Exactly the lines below, starting with the one containing "Click the Zoom out toolbar icon" and going on through the one containing "Task: Remove the applied promo code CPT12", must be reproduced, both ends included, and no pictures with them.

[Start of section]

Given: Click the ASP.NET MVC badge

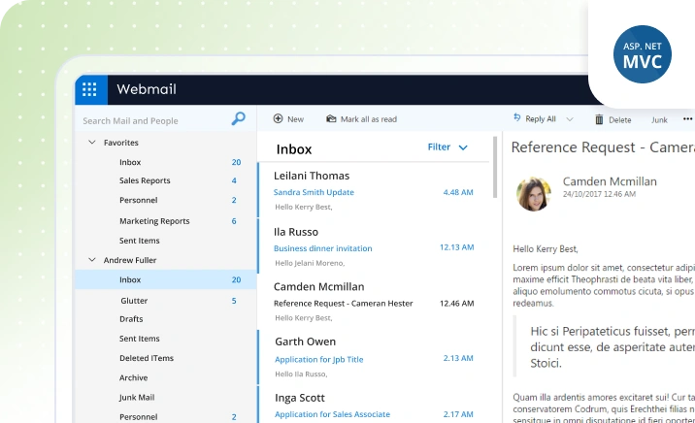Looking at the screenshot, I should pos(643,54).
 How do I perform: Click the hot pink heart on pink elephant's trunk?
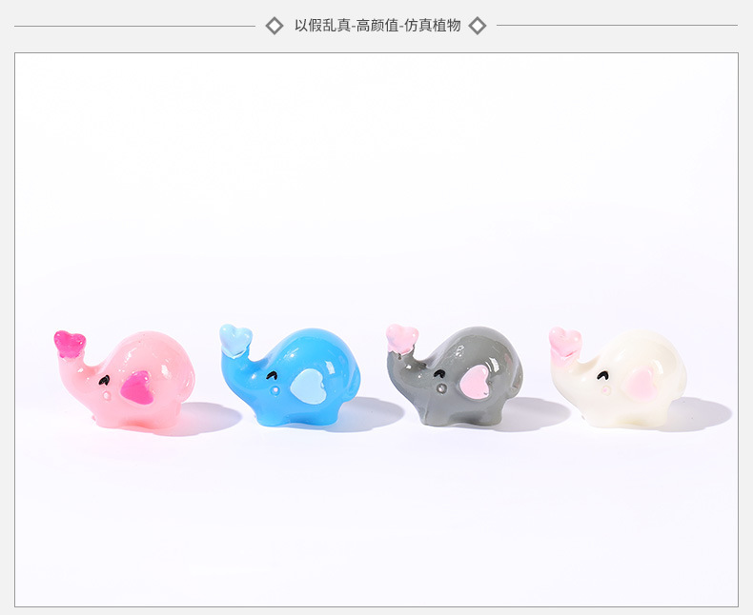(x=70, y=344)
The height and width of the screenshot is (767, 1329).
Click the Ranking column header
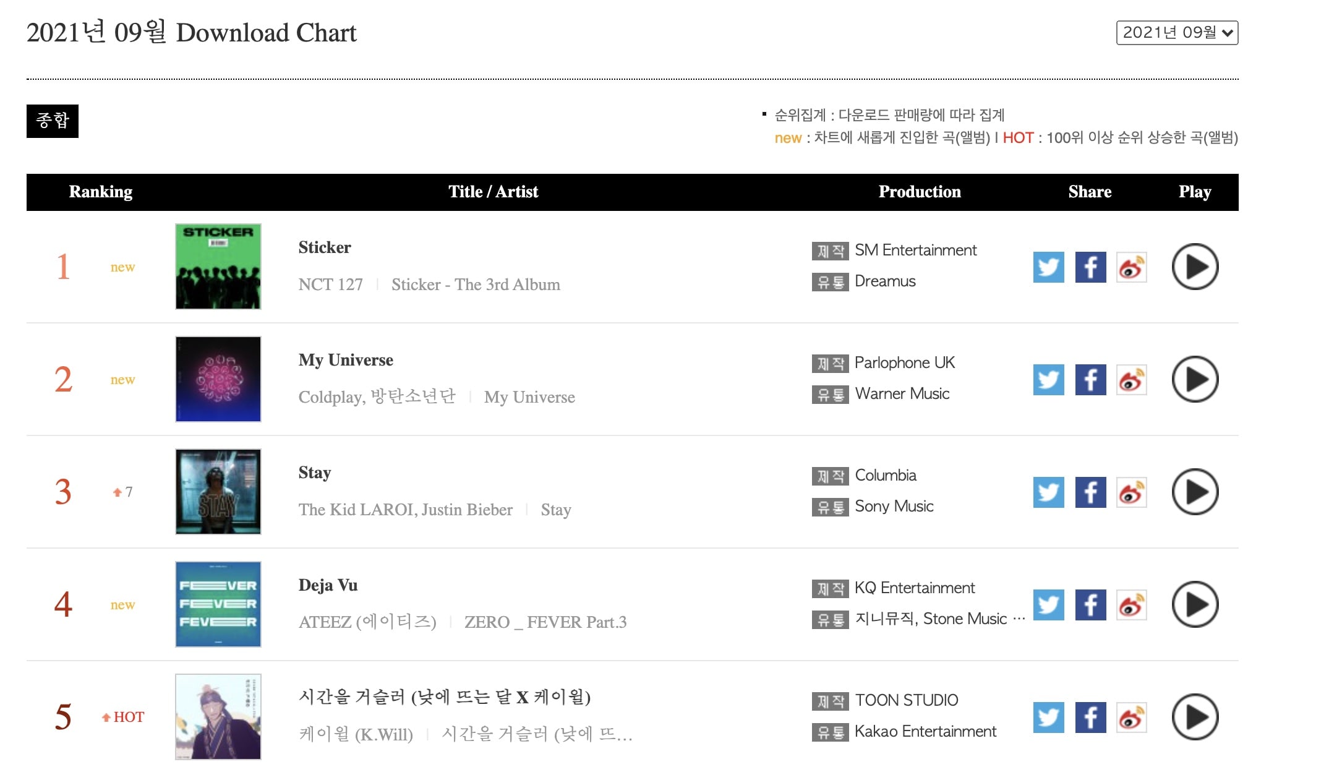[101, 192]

[End of section]
[Start of section]

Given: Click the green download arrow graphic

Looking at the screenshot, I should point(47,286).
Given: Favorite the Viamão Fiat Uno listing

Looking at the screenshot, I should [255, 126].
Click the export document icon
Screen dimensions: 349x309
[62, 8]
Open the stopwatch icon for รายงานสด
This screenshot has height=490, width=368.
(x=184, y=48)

[End of section]
[Start of section]

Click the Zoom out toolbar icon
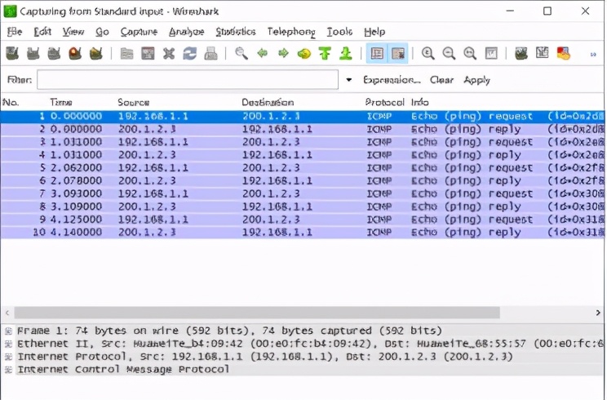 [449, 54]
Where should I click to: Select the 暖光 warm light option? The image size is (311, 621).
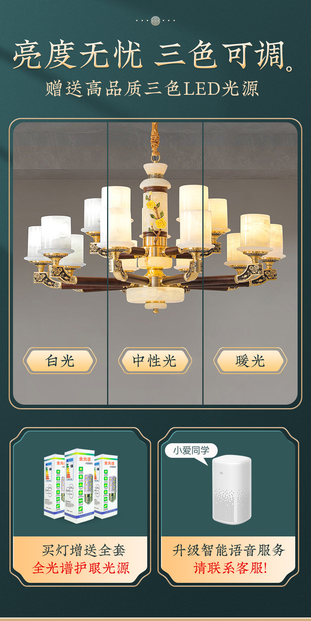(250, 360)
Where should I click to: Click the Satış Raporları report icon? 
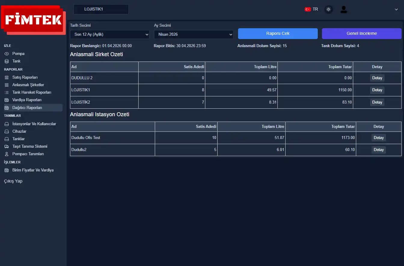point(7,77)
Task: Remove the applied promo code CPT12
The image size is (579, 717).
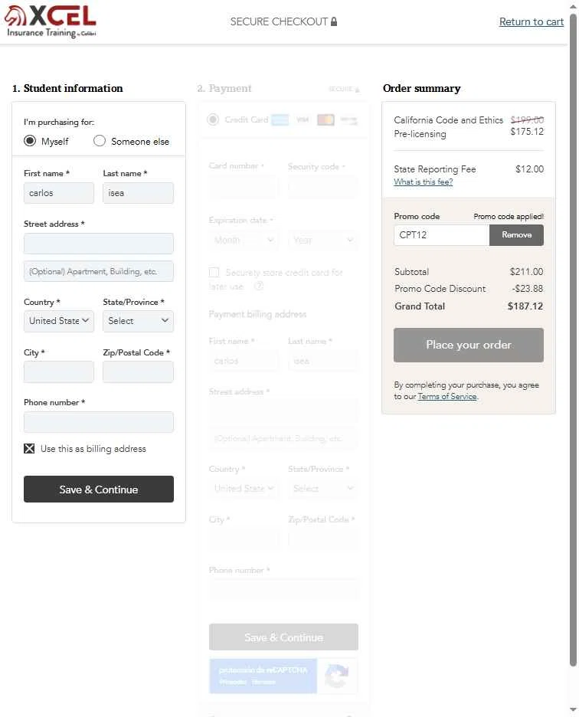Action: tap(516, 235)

[End of section]

RESPONSE:
Click the Zoom out toolbar icon
 [449, 54]
Where should I click to: Select the 暖光 warm light option? The image size is (311, 621).
(250, 360)
Where should I click to: Click the Satış Raporları report icon? 
point(7,77)
Task: Remove the applied promo code CPT12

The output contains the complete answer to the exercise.